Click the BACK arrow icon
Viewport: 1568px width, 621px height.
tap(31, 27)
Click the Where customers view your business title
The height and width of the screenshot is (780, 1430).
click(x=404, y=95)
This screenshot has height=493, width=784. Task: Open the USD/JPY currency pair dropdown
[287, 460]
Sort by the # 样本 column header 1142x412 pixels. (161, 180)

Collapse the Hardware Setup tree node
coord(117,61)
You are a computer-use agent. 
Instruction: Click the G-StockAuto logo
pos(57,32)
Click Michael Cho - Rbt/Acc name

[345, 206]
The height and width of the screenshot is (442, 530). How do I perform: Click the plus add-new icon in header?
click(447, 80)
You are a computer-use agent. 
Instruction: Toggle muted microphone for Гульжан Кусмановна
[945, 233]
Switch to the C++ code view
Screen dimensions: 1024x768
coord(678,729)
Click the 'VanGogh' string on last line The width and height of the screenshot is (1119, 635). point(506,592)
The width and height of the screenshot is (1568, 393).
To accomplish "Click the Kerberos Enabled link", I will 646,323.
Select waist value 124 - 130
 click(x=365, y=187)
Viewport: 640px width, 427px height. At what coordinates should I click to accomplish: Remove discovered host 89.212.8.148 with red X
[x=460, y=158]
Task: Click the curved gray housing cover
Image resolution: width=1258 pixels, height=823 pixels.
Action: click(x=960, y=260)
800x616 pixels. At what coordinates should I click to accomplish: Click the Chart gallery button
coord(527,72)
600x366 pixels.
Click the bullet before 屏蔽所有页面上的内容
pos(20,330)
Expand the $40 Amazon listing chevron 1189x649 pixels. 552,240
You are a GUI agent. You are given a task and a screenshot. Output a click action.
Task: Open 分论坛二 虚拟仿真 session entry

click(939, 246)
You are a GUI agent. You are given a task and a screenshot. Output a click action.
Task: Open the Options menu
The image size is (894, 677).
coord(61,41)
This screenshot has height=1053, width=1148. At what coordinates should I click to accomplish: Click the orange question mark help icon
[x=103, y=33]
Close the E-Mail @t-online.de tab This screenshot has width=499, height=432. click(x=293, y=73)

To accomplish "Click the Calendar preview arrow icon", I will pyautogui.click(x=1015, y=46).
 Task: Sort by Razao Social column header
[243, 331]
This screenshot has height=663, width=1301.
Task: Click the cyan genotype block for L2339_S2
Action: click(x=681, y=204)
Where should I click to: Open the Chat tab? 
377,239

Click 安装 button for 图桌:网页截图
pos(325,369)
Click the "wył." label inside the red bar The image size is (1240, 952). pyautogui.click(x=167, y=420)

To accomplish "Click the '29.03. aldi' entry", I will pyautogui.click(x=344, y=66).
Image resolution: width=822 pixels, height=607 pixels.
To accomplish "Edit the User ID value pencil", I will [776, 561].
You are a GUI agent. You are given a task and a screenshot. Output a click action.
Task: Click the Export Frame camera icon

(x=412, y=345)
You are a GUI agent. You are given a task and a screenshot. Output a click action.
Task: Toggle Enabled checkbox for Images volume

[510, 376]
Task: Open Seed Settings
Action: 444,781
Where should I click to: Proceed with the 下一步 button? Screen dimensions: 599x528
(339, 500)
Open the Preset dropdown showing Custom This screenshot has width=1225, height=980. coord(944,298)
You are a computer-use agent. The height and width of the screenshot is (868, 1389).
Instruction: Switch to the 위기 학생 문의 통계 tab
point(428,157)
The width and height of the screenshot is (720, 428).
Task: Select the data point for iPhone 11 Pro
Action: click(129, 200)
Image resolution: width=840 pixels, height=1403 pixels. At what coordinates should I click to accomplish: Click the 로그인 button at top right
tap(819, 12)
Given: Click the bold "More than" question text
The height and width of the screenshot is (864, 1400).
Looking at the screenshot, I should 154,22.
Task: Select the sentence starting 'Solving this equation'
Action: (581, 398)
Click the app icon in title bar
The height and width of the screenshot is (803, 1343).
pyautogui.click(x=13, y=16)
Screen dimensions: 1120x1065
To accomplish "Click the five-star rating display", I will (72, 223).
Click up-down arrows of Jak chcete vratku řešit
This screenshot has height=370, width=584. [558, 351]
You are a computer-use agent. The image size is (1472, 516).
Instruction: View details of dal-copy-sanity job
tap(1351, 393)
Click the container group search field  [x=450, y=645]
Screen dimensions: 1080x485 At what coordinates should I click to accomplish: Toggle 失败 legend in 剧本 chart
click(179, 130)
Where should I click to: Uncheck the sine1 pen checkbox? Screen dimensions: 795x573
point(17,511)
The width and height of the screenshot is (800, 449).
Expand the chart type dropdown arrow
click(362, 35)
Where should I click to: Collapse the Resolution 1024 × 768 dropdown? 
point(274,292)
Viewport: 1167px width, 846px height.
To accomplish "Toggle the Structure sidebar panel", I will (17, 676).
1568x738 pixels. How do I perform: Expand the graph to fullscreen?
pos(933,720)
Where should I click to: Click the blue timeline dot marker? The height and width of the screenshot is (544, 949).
----
Activity: This task calls for each line of the material that contains "will".

Task response:
To accomplish "Click the Kerberos Enabled link", I will 646,323.
To accomplish "Click the Calendar preview arrow icon", I will pyautogui.click(x=1015, y=46).
To accomplish "Click the '29.03. aldi' entry", I will pyautogui.click(x=344, y=66).
To accomplish "Edit the User ID value pencil", I will [776, 561].
To accomplish "Click the five-star rating display", I will (72, 223).
To accomplish "Toggle the Structure sidebar panel", I will (17, 676).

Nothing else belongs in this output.